Secondo il report della società di recruiting La Fosse, il 73 % dei manager dichiara di aver caricato informazioni sensibili all’interno di tool IA, una quota quasi doppia rispetto ai livelli più bassi dell’organizzazione come i dipendenti entry-level (42 %).
L’indagine, basata sulle risposte di oltre 2.000 lavoratori del settore tecnologico nel Regno Unito, evidenzia che:
- Più della metà dei partecipanti (52 %) segnala che decisioni basate sull’IA vengono prese senza adeguata competenza o supervisione tecnica.
- I dirigenti non solo usano l’IA frequentemente, ma l’78 % di loro ricorre a strumenti di IA per compiti che non sa realmente come svolgere.
- Incredibilmente, il 93 % dei dirigenti ammette di aver preso decisioni influenzate da dati inaccurati forniti all’IA.
Questi numeri rivelano una disconnessione tra il livello di fiducia che i leader ripongono nelle tecnologie di IA e la loro reale preparazione e competenza nella gestione dei rischi connessi.
Rischi concreti per business e compliance - Le conseguenze non sono teoriche. Secondo il report, il 40 % dei dirigenti ha riportato impatti aziendali seri — inclusi problemi operativi o di reputazione — legati a errori dovuti all’uso improprio dell’IA.
Questa situazione trova riscontri anche in altri studi sul fenomeno globale dell’uso incontrollato dell’IA. Per esempio:
- In molte organizzazioni, l’assenza di politiche formali e la mancanza di formazione spingono i dipendenti — non solo i dirigenti — a inserire informazioni riservate come nomi di clienti, documenti interni e credenziali di accesso nei prompt di IA, spesso senza comprenderne i rischi reali.

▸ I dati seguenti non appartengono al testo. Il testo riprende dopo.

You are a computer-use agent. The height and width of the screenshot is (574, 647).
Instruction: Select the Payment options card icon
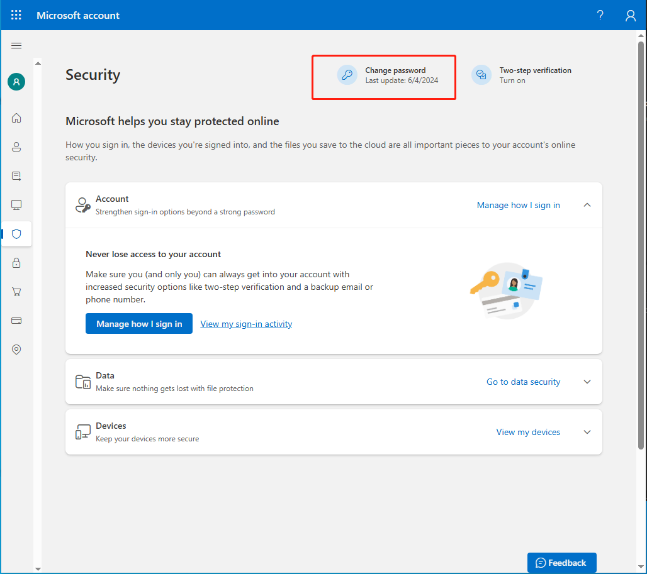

- Le lacune nelle misure di sicurezza e visibilità dei dati in ambito IA consentono che informazioni sensibili fluiscano nei modelli per motivi non previsti, amplificando potenziali violazioni di privacy e responsabilità normative.
Una governance che non tiene il passo - Una delle conclusioni chiave del report di La Fosse è la presenza di un “corto circuito” in tema di compliance: più autonomia e responsabilità hanno i dirigenti nell’adozione di tecnologie IA, maggiore è l’esposizione ai rischi associati.
Nonostante questo, gli stessi leader riconoscono le lacune: l’80 % concorda sulla necessità di un esperto dedicato all’IA a livello di consiglio di amministrazione per garantire competenze adeguate nella supervisione strategica della tecnologia.
Implicazioni per privacy e compliance - In un’epoca in cui la protezione dei dati personali e aziendali è regolata da normative severe come il GDPR, l’inserimento non controllato di dati riservati in strumenti di IA può comportare rischi normativi notevoli.
I dati sensibili caricati nei prompt, specialmente se trattati o memorizzati da provider di IA esterni, possono sfuggire al controllo delle organizzazioni, con potenziali violazioni della privacy, esfiltrazioni non autorizzate e conseguenti sanzioni. Le autorità di vigilanza europee e internazionali prestano sempre più attenzione a come i dati vengono utilizzati nei processi di IA, soprattutto quando questi includono informazioni identificative.
Verso un uso più consapevole e regolato dell’IA - Il quadro emerso dall’indagine suggerisce l’urgenza di:
- Integrare competenze specifiche di IA e gestione del rischio ai vertici aziendali;
- Formare tutti i livelli dell’organizzazione su policy di utilizzo e sicurezza dell’IA;
- Implementare controlli tecnici e procedure di governance dei dati prima di adottare strumenti di IA nell’operatività quotidiana.
Solo con un approccio olistico alla governance dell’IA le aziende potranno sfruttare i benefici di queste tecnologie senza esporsi a rischi eccessivi per la sicurezza, la compliance e la reputazione.